Intra-operative Diagnosis

  • Encouraged for all sentinel node cases

  • Either touch imprint cytology or frozen section – according to local practice and expertise

  • Frozen section – Node bivalved – frozen section on half, paraffin section on the other half.  H&E staining of prepared frozen sections

  • Touch imprint cytology – Minimum of 4 imprints taken from each bivalved nodes. Staining of imprints using rapid Giemsa stain (or Pap stain).  Note : Poor sensitivity for lobular carcinoma and micrometastases.

Histopathological Analysis

  • Sentinel nodes placed in formyl-saline and sent to histopathology department with main specimen.

  • After fixation in formalin –  bivalved node sectioned through minimum of 3 levels

  • H&E staining of sections

  • If no metastases on H&E stain – Immunohistochemical staining for cytokeratin of bivalved node at minimum of 3 levels

  • Report issued as :  Immunohistochemistry detected isolated tumour cells, submicrometastases/isolated tumour cells <0.2mm, micrometastases (0.2-2mm), macrometastases (>2mm), subtotal metastases, perinodal invasion

Management of Sentinel Node Positive Axilla

  • Until results of clinical trials in progress are known, in general proceed to full axillary lymph node dissection

Management of Radio-active Waste

  • As it is not permissible to dispose of radioactive clinical waste without specific authorization, all clinical waste arising from a sentinel node procedure both in theatre as well as recovery needs to be considered radioactive.   Waste needs to be removed from the operating theatre without delay and stored in sealed bins in a safe location until it radioactively decays to a point where it can be safely and legally be considered non-radioactive, at which point it may be disposed of as per normal channels for this waste type.
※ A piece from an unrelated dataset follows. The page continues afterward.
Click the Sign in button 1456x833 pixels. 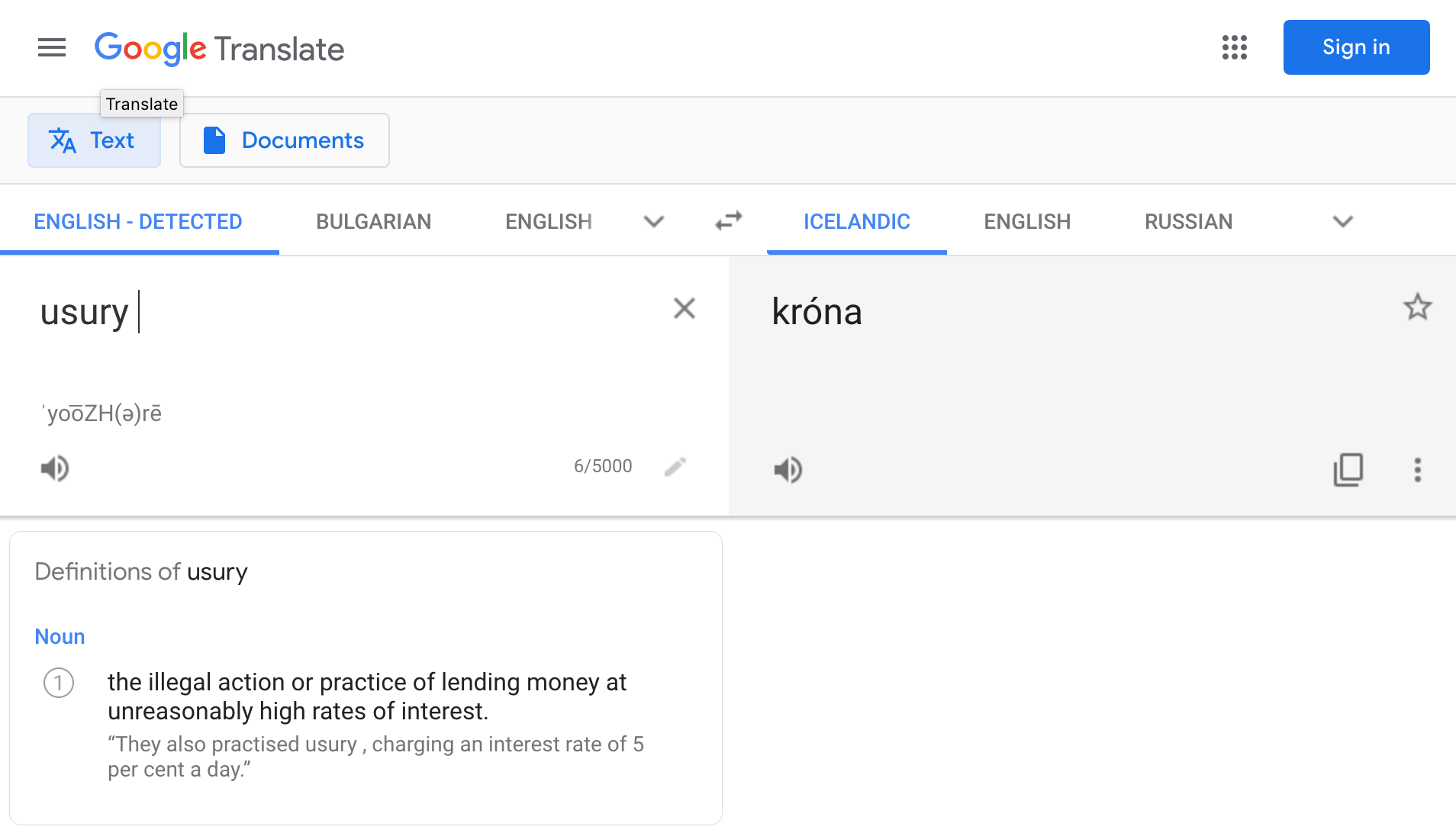(x=1356, y=47)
  • At University College London Hospital, waste will be collected by the nuclear medicine department physicist on call, and stored for 7 days while 99mTc undergoes decay, and then disposed of within routine waste.  Waste from procedures done away from the University College London, should be labelled and stored within the theatre suite, and disposed of within routine waste after a minimum of 7 days, as per the protocols/local rules.
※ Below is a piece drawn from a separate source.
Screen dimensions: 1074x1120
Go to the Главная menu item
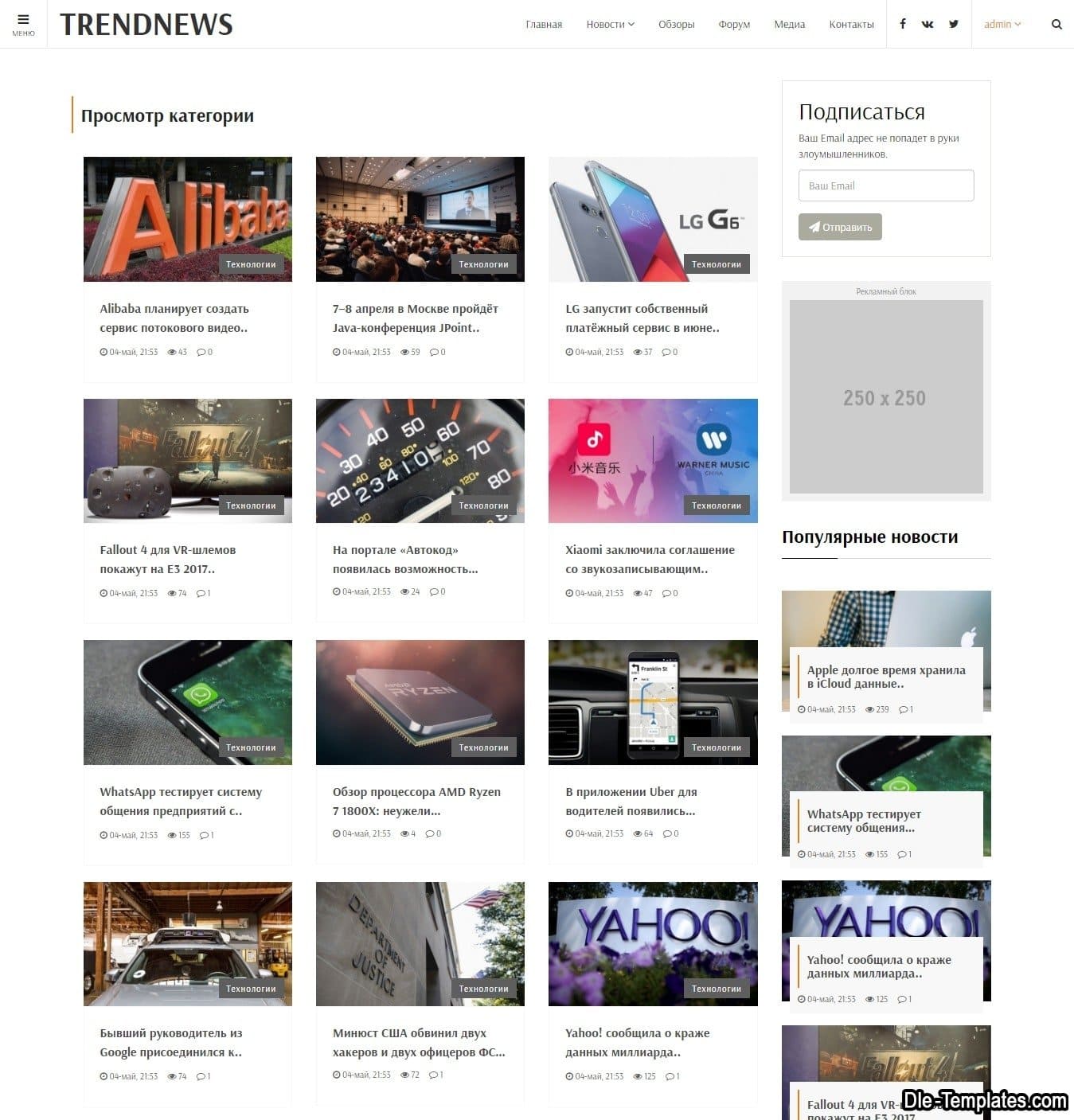click(544, 24)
  • Technetium 99m has a half life of 6 hours

  • Separate protocols have been drawn up by the radiation protection officer, and should be referred to.

Record Keeping and Audit

  • Whilst we are operating on a routine ARSAC license, detailed records on a standard proforma should be kept.

  • A 4 monthly meeting reviewing the numbers of cases, identification techniques, identification rates, numbers of true positives, negatives & axillary recurrences.  Recent significant publications to be reviewed, and protocol amended as appropriate.